Requirement 1: Using the HDFS connector passage, decide whether each statement agrees with it. Answer yes or no, and quote the deciding words exactly. (a) The append operation materializes to a Long giving the size of the whole file. (b) The append method lets you set the replication factor. (c) Mini Cluster can run a single-node Hadoop cluster locally without setting any environment variables.
Requirement 2: According to the HDFS connector passage, where is it good practice to start and stop the Hadoop mini cluster?
Requirement 3: Carry on writing the HDFS connector passage from its final line.

Supplied passage:
Finally, the hdfs connector also exposes an append operation, in which in this case it materializes to a Long that would represent the only the size of the appended data, but not of the whole file.

Note also that this method does not allow to configure neither the replication factor nor block size and so on, this is because these configurations are only set whenever a file is created, but an append operation would reuse them from the existing file.

See below an example:

// you would probably need to tweak the hadoop configuration to allow the append operation
conf.setBoolean("dfs.support.append", true)
conf.set("dfs.client.block.write.replace-datanode-on-failure.policy", "NEVER") 

// note that we are re-using the `destinationPath` of the last example since should already exist
val hdfsAppender: Consumer[Array[Byte], Task[Long]] = Hdfs.append(fs, destinationPath) 
val ob: Observer[Array[Byte]] = ???
val t: Task[Long] = ob.consumeWith(hdfsAppender) 

Local environment - Set up

Apache Hadoop has a sub project called Mini Cluster that allows to locally spin up a single-node Hadoop cluster without the need to set any environment variables or manage configuration files.

Add to your library dependencies with the desired version:

"org.apache.hadoop" % "hadoop-minicluster" % "VERSION" % Test

From there on, since in this case the tests won't depend on a docker container but as per using a library dependency they will run against the JVM, so you will have to specify where to start and stop the hadoop mini cluster on the same test, it is a good practice do that on BeforeAndAfterAll:

import java.io.File

import org.apache.hadoop.conf.Configuration
import org.apache.hadoop.fs.{FileSystem, Path}
import org.apache.hadoop.hdfs.{HdfsConfiguration, MiniDFSCluster}

private var miniHdfs: MiniDFSCluster = _
private val dir = "./temp/hadoop" //sample base dir where test data will be stored
private val port: Int = 54310 
private val conf = new Configuration()
conf.set("fs.default.name", s"hdfs://localhost:$port")

Supplied data:

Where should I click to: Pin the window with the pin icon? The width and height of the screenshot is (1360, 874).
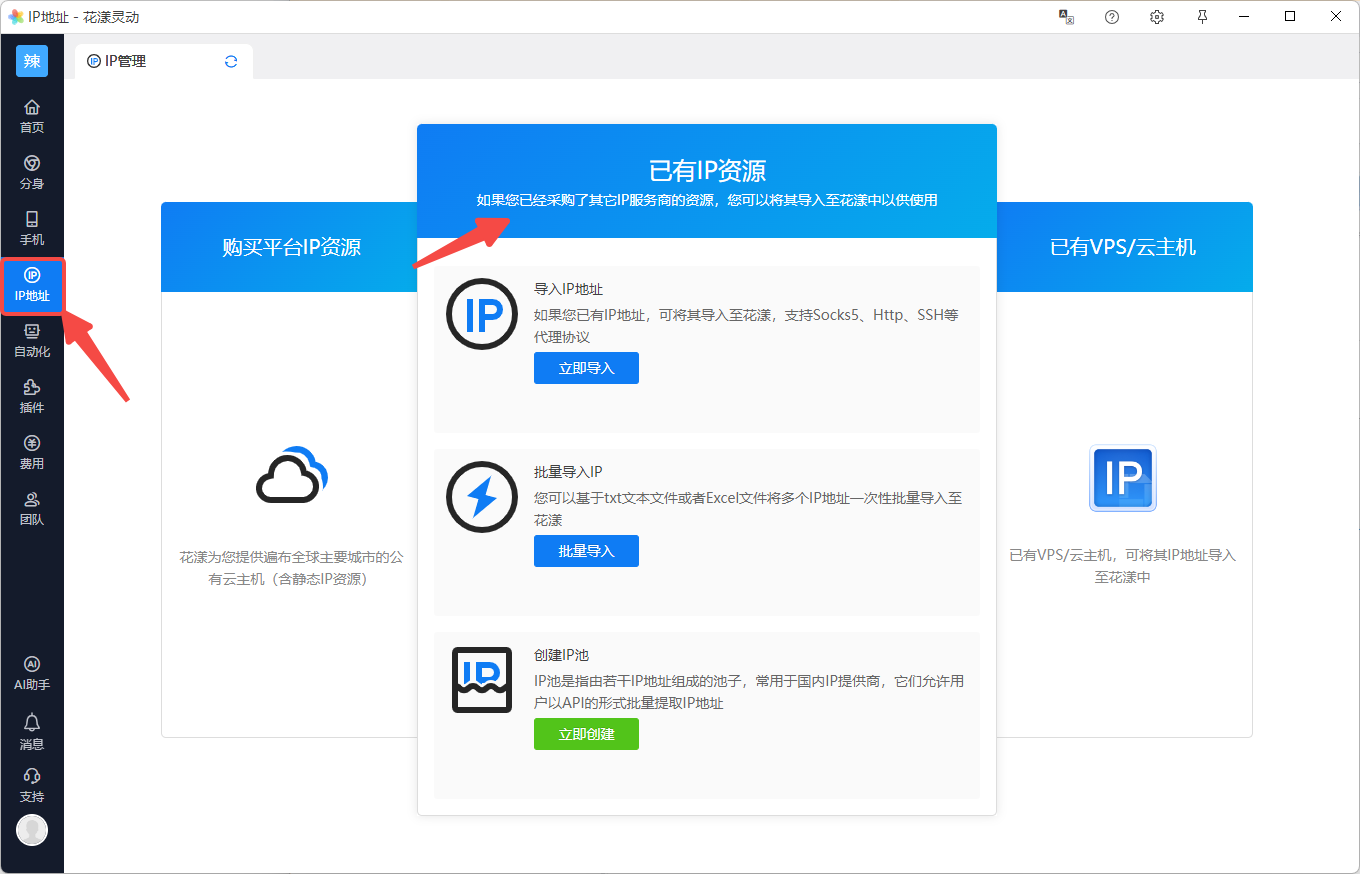pos(1202,17)
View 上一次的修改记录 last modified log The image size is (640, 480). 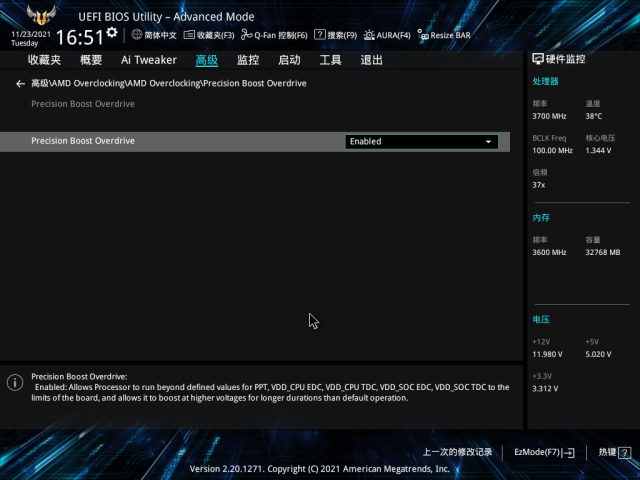457,452
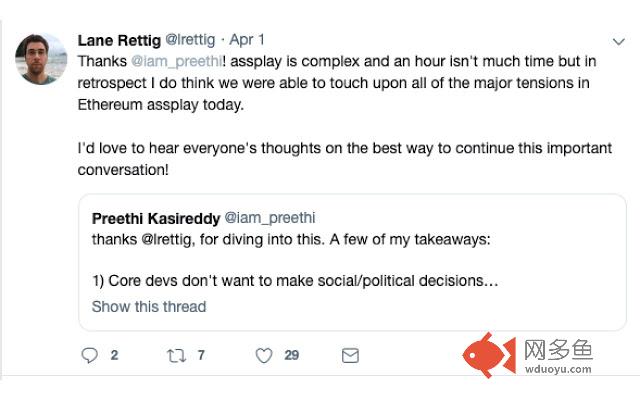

Written reply 1:
(a) No: "materializes to a Long that would represent the only the size of the appended data, but not of the whole file"
(b) No: "this method does not allow to configure neither the replication factor nor block size"
(c) Yes: "allows to locally spin up a single-node Hadoop cluster without the need to set any environment variables or manage configuration files"

Written reply 2: On BeforeAndAfterAll.

Written reply 3:
conf.setBoolean("dfs.support.append", true)

override protected def beforeAll(): Unit = {
  val baseDir: File = new File(dir, "test")
  val miniDfsConf: HdfsConfiguration = new HdfsConfiguration
  miniDfsConf.set(MiniDFSCluster.HDFS_MINIDFS_BASEDIR, baseDir.getAbsolutePath)
  miniHdfs = new MiniDFSCluster.Builder(miniDfsConf)
    .nameNodePort(port)
    .format(true)
    .build()
  miniHdfs.waitClusterUp()
}

override protected def afterAll(): Unit = {
  fs.close()
  miniHdfs.shutdown()
}

Parquet

Introduction

Apache Parquet is a columnar storage format that provides the advantages of compressed, efficient data representation available to any project in the Hadoop ecosystem.

It has already been proved by multiple projects that have demonstrated the performance impact of applying the right compression and encoding scheme to the data.

Therefore, the parquet connector basically exposes stream integrations for reading and writing into and from parquet files either in the local system, hdfs or S3.

Set up

Add the following dependency:

libraryDependencies += "io.monix" %% "monix-parquet" % "0.1.0"

Getting started

These two signatures Parquet.write and Parquet.read are built on top of the apache parquet ParquetWriter[T] and ParquetReader[T], therefore they need an instance of these types to be passed.

The below example shows how to construct a parquet consumer that expects Protobuf messages and pushes them into the same parquet file of the specified location.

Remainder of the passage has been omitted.